Скудный недоумевающе пожал плечами.
— Ну вот! — весело подхватил профессор Крукс, — Вы самый лучший человек, и я и он, конечно, самые лучшие, а разве нам с вами не хочется красть, лгать, и «прелюбы» сотворить и прежде всего «прелюбы»?..
Скудный опять пожал плечами и пробормотал: «Ори-ги-нально».
— Вы думаете? — с неуловимой обидой спросил Крукс. — А я и не думал… Да, мерзавцы — самые искренние люди и притом самые интересные, по вашему мнению, ибо они пределов и границ человеческой мерзости даже и представить себе не могут. Я мерзавцу с особенным удовольствием пожму руку.
И профессор доктор медицины Крукс с необыкновенно открытым видом пожал руку комиссару Скудному, глядя прямо ему в глаза, потом вдруг насупился и уже совсем другим тоном пробормотал:
— Прощайте, спокойной ночи! Идемте, полковник, домой! — И они ушли.
Скудный еще долго неподвижно стоял на месте, глядя вслед уходившим в парк. Он не знал, как принять их слова, и на душе у него было как-то неприятно. Он вспомнил, также стоя на месте, и мадам Шрам, молоденькую и застенчивую даму, переодетую в «товарища», и светловолосую красавицу Людмилу Казбегерову-Цепу, как представили ему, усмехнулся и пришел к непоколебимому убеждению:
«Первая, вероятно, из передовых женщин и «нашего лагеря» — товарищ, а вторая, о которой говорил в Петрограде и товарищ Брег, жена богатого и ученого генерального штаба, полковника Казбегорова, а профессор Крукс, как видно, его задушевный друг. Оба ученые и, по убеждениям, не так уж нам страшны, как то казалось впервые». И он с шумом открыл дверь и вошел в дом управляющего имением, где было темно и все спали. Скудный также последовал примеру жильцов, отбросив мечту о разговорах.
Казбегоров и Крукс тем временем медленно прошлись по дорожкам парка и, закурив, присели на скамью у подъезда большого дома.
— Занимательный человек этот Скудный, и притом с извращенным убеждением недоучка, — между прочим в разговоре заметил полковник Казбегоров.
— Больше того, — остановил его профессор, — я припоминаю его еще на первом курсе медицинского факультета; протурен он из Университета вместе с Дожей и другими за грубые политические проделки и за неразрешенную проповедь по вопросам о «парадоксе». Наблюдая же его сегодня за ужином и при этих разговорах, я пришел к убеждению — он все же еще опасный человек, и таких «господ» необходимо было бы даже изолировать от общества.
— Пока будем наблюдать! — равнодушно ответил полковник. — Идемте лучше спать, профессор.
— Покойной ночи! — и они разошлись по своим комнатам.
Но вот рано утром на заре полковника Казбегорова поднял тревожно его денщик Филипп, доложив о непонятных для него каких-то слухах из Валка и что для выяснения, мол, просят к телефону.
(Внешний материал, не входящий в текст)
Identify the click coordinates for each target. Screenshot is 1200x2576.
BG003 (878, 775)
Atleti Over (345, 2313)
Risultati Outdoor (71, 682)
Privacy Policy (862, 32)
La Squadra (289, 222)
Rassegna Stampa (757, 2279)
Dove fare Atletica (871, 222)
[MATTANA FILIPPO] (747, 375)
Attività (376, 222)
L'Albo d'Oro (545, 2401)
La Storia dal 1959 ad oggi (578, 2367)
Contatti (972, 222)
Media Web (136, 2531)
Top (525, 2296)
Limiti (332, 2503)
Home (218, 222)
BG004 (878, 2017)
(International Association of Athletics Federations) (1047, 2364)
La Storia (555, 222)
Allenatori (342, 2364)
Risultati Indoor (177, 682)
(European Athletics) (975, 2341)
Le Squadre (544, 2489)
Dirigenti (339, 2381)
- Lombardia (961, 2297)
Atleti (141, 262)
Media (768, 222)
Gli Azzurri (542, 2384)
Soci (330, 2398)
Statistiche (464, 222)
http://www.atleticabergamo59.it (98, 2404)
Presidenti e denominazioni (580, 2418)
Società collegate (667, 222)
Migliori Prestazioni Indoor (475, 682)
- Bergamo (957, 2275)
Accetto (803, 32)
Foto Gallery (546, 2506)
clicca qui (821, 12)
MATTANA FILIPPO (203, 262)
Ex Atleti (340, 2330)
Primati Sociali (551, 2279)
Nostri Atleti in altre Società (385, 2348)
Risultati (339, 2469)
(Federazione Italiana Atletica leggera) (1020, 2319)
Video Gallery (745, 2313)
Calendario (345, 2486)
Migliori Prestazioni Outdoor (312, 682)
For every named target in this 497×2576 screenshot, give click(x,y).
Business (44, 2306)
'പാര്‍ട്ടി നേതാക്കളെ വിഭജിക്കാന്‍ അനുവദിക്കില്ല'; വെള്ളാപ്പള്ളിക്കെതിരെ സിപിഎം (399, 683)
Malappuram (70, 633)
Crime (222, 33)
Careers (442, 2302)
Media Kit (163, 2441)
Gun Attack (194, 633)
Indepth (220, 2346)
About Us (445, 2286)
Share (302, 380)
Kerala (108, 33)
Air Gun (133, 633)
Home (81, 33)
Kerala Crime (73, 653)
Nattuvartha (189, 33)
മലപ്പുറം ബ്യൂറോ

Готовый ко всяким случайностям вообще, а на сей раз, ввиду Октябрьского переворота и тревожных сведений из тыла, с прибытием нового комиссара, в особенности, он ожидал чего-то более серьезного, почему быстро оделся и вышел. Автомобиль его был уже готов у подъезда, а состоящий при нем старший офицер для поручений дело со штабом армии уладил сам; ему оставалось лишь только доложить ком-кору и спешно выехать в город Венден на заседание местного краевого земского союза для разрешения важного вопроса по снабжению корпуса местными средствами: продовольствием людей и фуражем лошадей.
Положение было безвыходное: подвоз из тыла совершенно прекратился. Очевидно, в то время С.С.С.Р., большевики, неожиданно взявшие в великой свободной России высшую правительственную власть в свои руки, желали немедленно разложить и Северный фронт, путем голода и холода хотели вынудить солдатскую массу на восстание и самим расправиться с начальниками-офицерами и тем, так сказать, скорее положить конец их существованию. На сей раз маневр такой им не удался: высококультурное местное латышское население в прифронтовой полосе доказало свою политическую зрелость, скоро и ясно учло все могущие быть последствия от движения голодной массы русских солдат, выведенной из-под подчинения начальникам,
Сделав на скорую руку, запросто, соответствующий доклад комкору, полковник Казбегоров тихо вошел обратно в свою комнату за полевой сумкой. Людмила Рихардовна все еще крепко спала; и он, не тревожа ее, вышел и скоро уехал в сопровождении лишь одного офицера. При всем этом вся обстановка как-то ему благоприятствовала, предотвращая его от всех злых замыслов «нового большого центра», направленных на разложение и уничтожение.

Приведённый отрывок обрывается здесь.